Wednesday 21 December 2022

Laurence Rees on the perpetrators of the Holocaust: “What they told us was, at the time, they felt it was the right thing to do”

SHARE

An interesting insight into the Holocaust is provided here by Lawrence Rees, who became a historian of the Holocaust after he made the remarkable TV series The Nazis: A Warning from History. He was asked if those involved in the Holocaust still felt many years later when he interviewed them that they could justify it morally?


'Yes, and this is one of the reasons I’ve carried on with this subject for 25 years. You dig and dig and dig and you can’t get to the bottom of it, because often you don’t expect the responses you get. If you talk, for example, to former members of the NKVD (Stalin’s secret police), who were involved in the horrendous deportations of Kalmyks or Chechens or Crimean Tatars, in the most part what they’ll say is: “If I didn’t do it I would have been shot.” And it’s very hard to go somewhere in an interview after that. But what was extraordinary about all these former Nazis is that I don’t think we ever heard that answer in all the years we were doing this. What we tended to hear was at the time they felt it was the right thing to do.'
'Does this not make Holocaust denial even more ridiculous, when the perpetrators themselves don’t deny it?'
'It does. One of the amazing things about Oskar Groening is the reason that he gave us an interview on camera. He was really upset at his stamp-collecting club when he came across a Holocaust denier and it almost felt to him like an attempt to deny his own experience. He said: “Don’t tell me it didn’t happen – I was there.” He spoke out because he was against Holocaust denial!'


Groening's recentish testimony to Lawrence Rees and then in court is a strong argument against people who think inmates at Auschwitz were not killed in gas chambers. 

He was called by the press “The Accountant of Auschwitz”. I linked on here to his account of his time at Auschwitz and said how normal he made Auschwitz sound. Someone accused me angrily of saying Auschwitz was normal and I took down the post. The internet is a minefield.

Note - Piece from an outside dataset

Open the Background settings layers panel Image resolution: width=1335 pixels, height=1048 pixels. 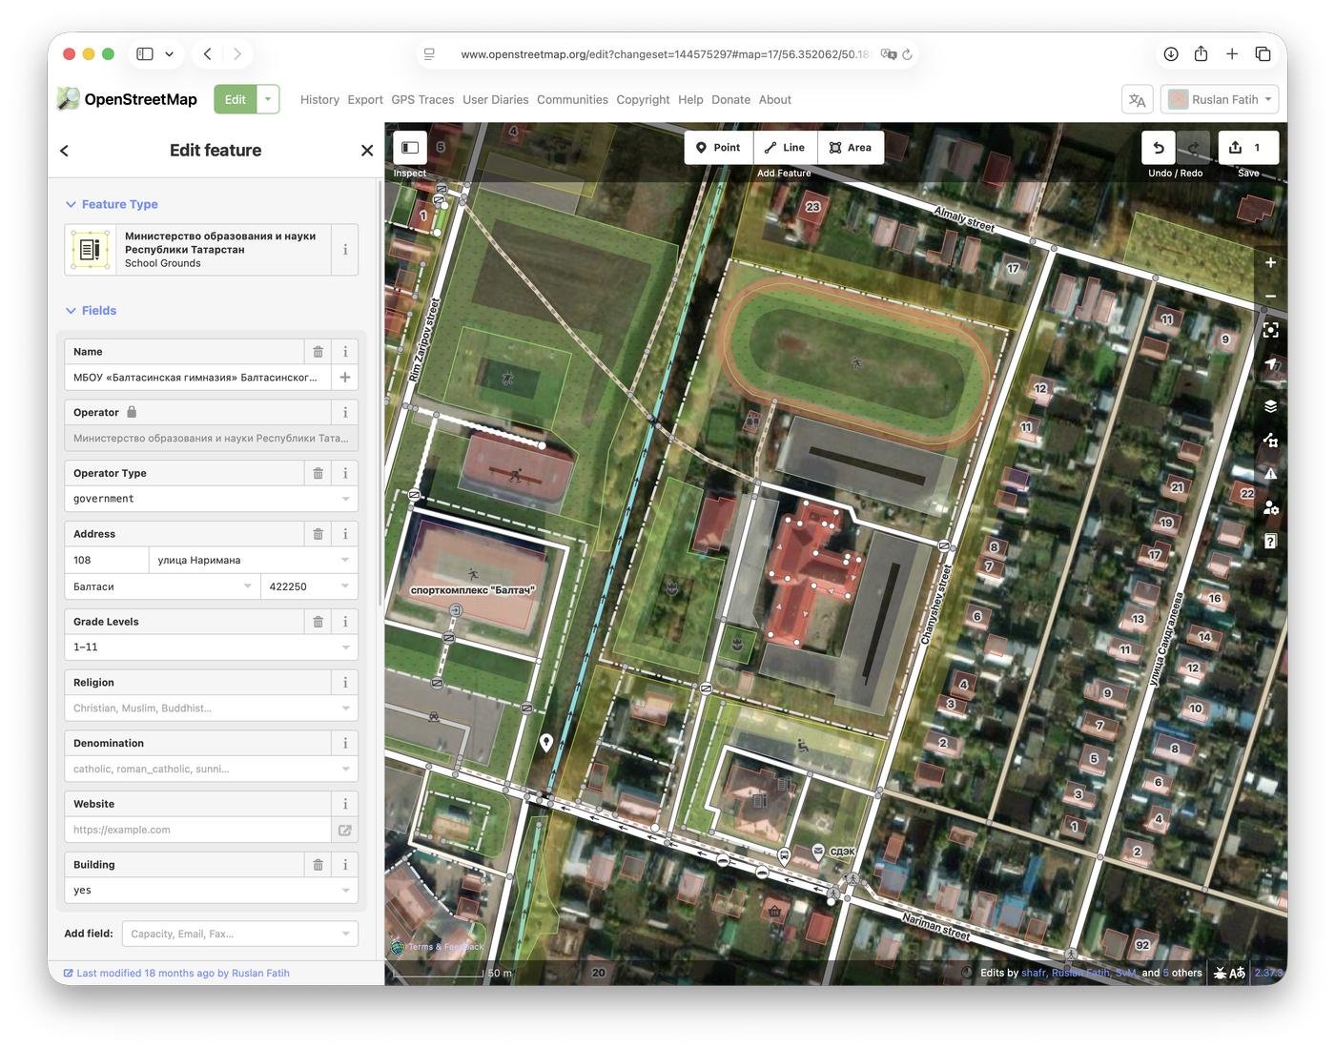pos(1270,405)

Groening was a keen stamp collector. At his stamp club's annual meeting, 40 years after the war, he fell into conversation with someone who said that a million people could not have died in Auschwitz, which led to him going public with his story. He said his message to Holocaust deniers was:

I would like you to believe me. I saw the gas chambers. I saw the crematoria. I saw the open fires. I would like you to believe that these atrocities happened, because I was there.

Gröning was in not way directly involved in the killing but was put on trial and convicted. Wikipedia has the story here.